This pre-positioning happens via a system called "Inventory Placement Service" (IPS). IPS runs daily, analyzing demand forecasts and current stock distribution to generate transfer orders between FCs. It is a massive logistics optimization problem: moving inventory costs money, so IPS must balance the cost of transfers against the expected savings in shipping costs and delivery speed improvement.
The interplay between pre-positioning and real-time FC selection is what makes Amazon's delivery network so effective. Pre-positioning ensures the right inventory is in the right place before the customer even searches. Real-time FC selection then picks the optimal FC from the pre-positioned set.
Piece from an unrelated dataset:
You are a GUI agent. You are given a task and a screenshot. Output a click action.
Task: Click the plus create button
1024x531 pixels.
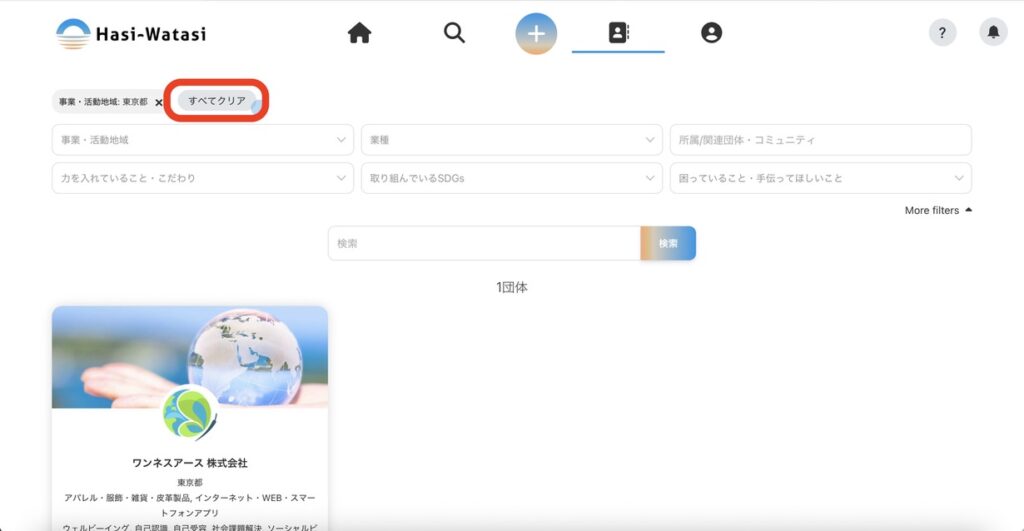536,34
Neither system works well alone.
Transportation Network Modeling and Transit Times
The transit time from FC to customer doorstep is not a static lookup table. This is one of the most common misconceptions candidates have. They assume Amazon has a simple matrix: "FC-Seattle to Zone 5 = 3 days." In reality, Amazon maintains a probabilistic model of transit times that updates continuously based on historical performance, live disruptions, and carrier-specific conditions.
The transit time calculation is the second-most important component after FC selection, because it directly determines the date the customer sees. A 1-day error in transit estimation means the customer either gets a promise that is too optimistic (leading to a broken promise) or too conservative (leading to lost conversion because the competitor shows a faster date).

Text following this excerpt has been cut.